Blogtipping Inventor : Easton Ellsworth

Since I started blogging, Easton Ellsworth has been very helfpul to me. Easton is the creator of blogtipping. Due to blogtipping’s naturally networking and helpful nature, I decided to interview Easton about it in more detail.

- Why did you start blogtipping and what exactly is blog tipping?

I started blogtipping (or blog tipping) in April 2006 as a fun, simple way to remind myself and other bloggers to help each other.  You just surprise three other bloggers by publishing a post in which you give each blogger three compliments and one suggestion.

- What positive experiences have you seen with it?
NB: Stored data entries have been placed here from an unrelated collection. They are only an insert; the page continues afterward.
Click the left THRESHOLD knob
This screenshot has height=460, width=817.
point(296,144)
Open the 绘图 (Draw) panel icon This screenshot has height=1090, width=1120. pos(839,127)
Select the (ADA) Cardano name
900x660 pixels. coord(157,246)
The best part has been getting to know other bloggers and encouraging them.  I’ve watched as others connect with people they never knew before via the blogtipping meme.

- How and why do you spread it and how do you monitor that?
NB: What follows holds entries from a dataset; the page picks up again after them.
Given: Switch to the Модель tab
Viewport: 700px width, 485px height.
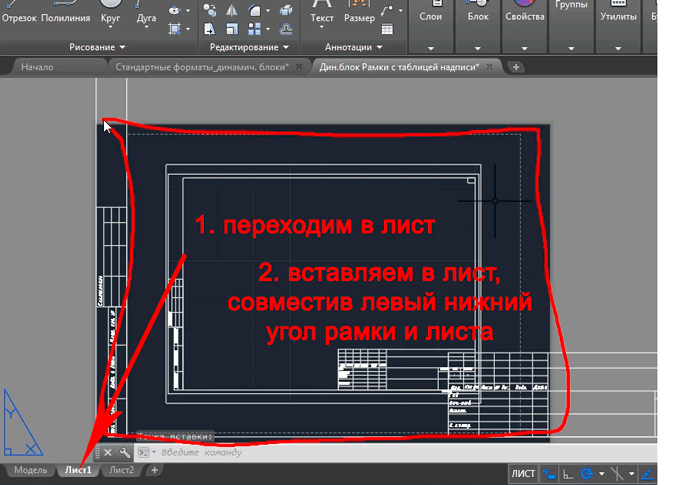Looking at the screenshot, I should click(30, 470).
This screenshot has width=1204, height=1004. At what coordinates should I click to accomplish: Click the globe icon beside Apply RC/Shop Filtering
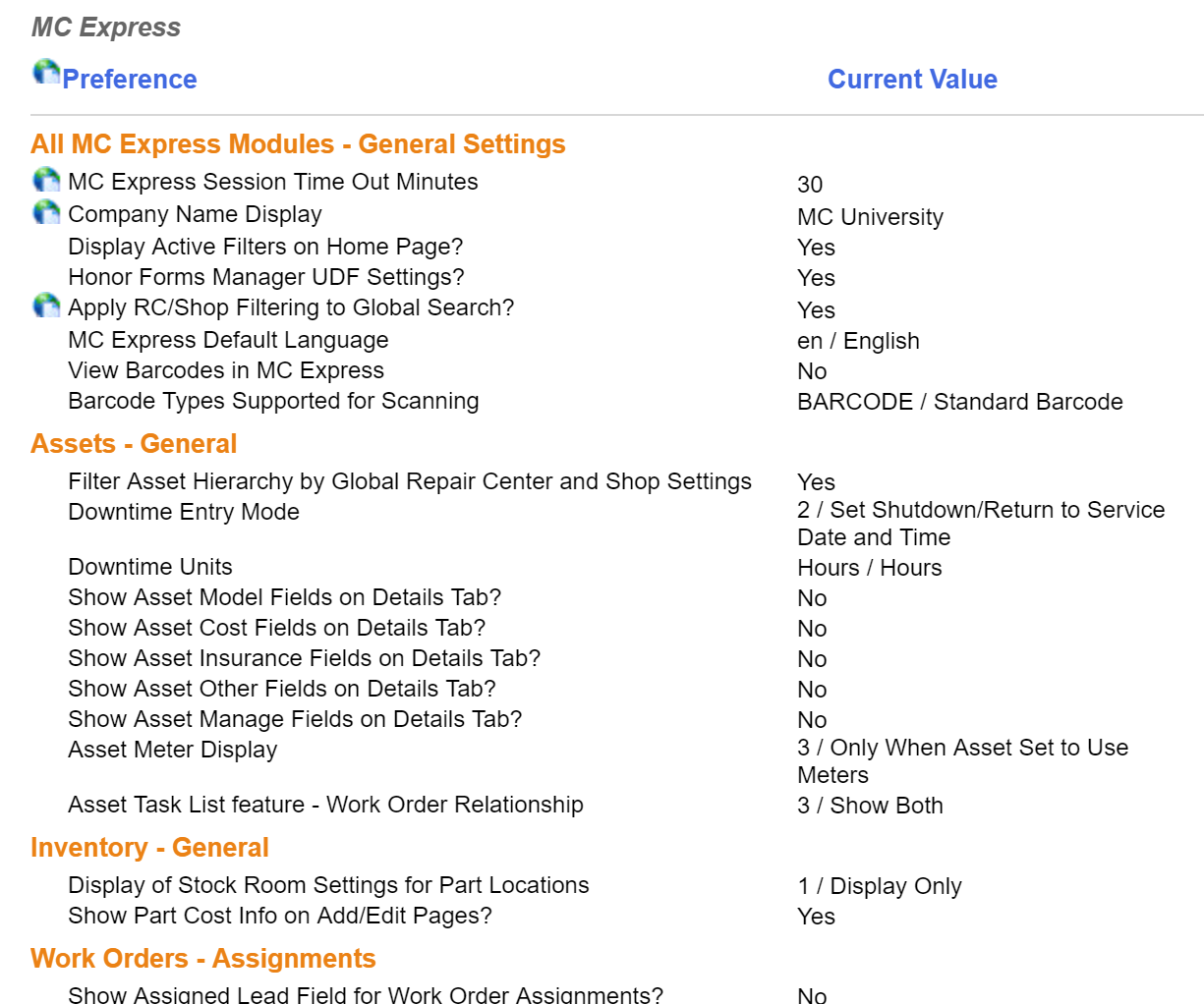tap(46, 306)
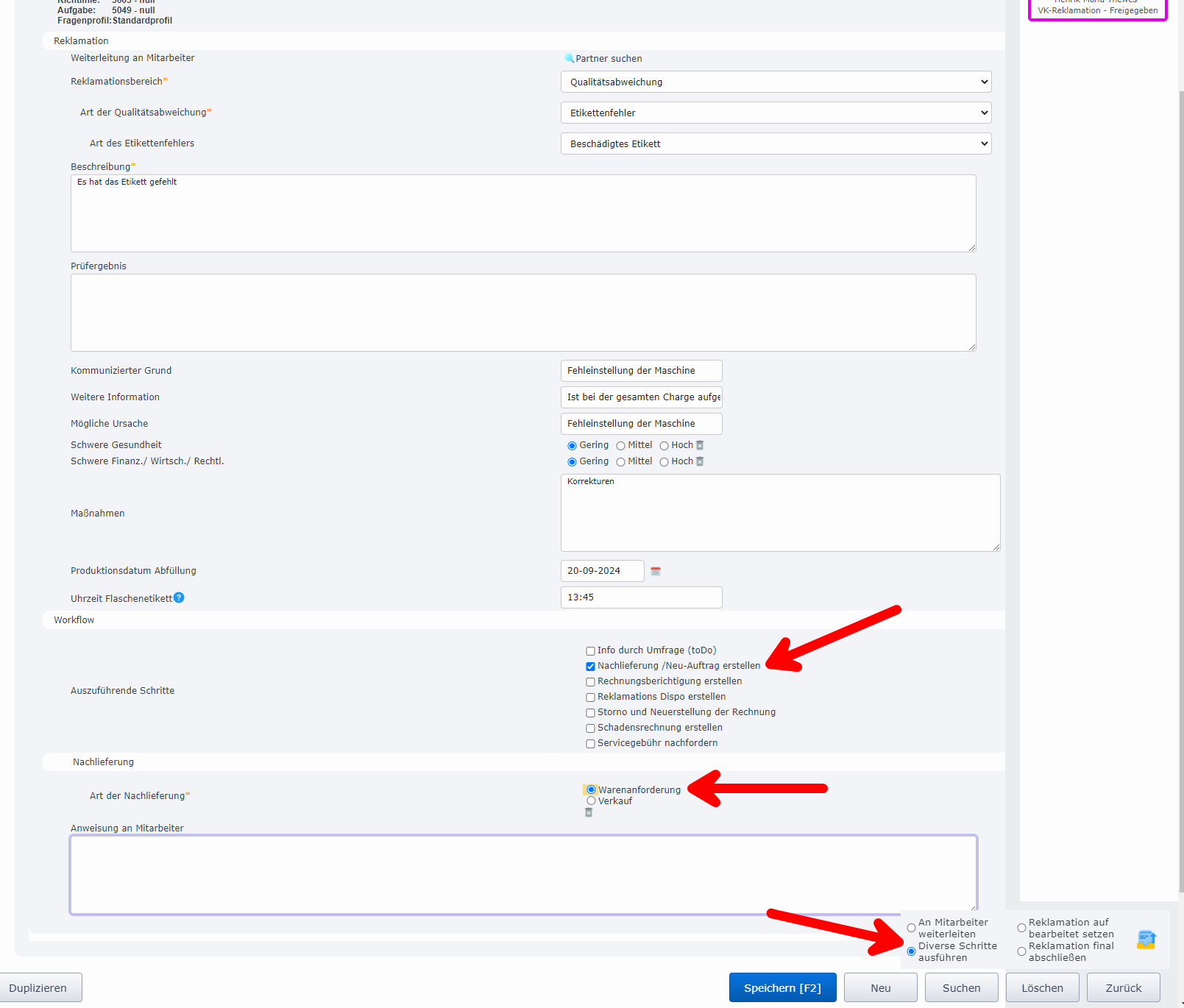
Task: Open the Reklamationsbereich dropdown
Action: point(776,82)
I blogtip a different trio of bloggers on the first day of each month.  I subscribe to several keyword search feeds ( e.g. a Google Blog Search feed for “blog tipping”) that notify me when someone mentions the meme.  I leave appreciative comments at as many blogtipping posts as possible.  Finally, I do a monthly “round-up” post highlighting some blogs that I’ve discovered through blogtipping.  It’s all very simple and takes little time or effort.  But as they say, a little goes a long way.  The biggest reason blogtipping spreads, though, is the “pay it forward” mentality it inspires in its participants.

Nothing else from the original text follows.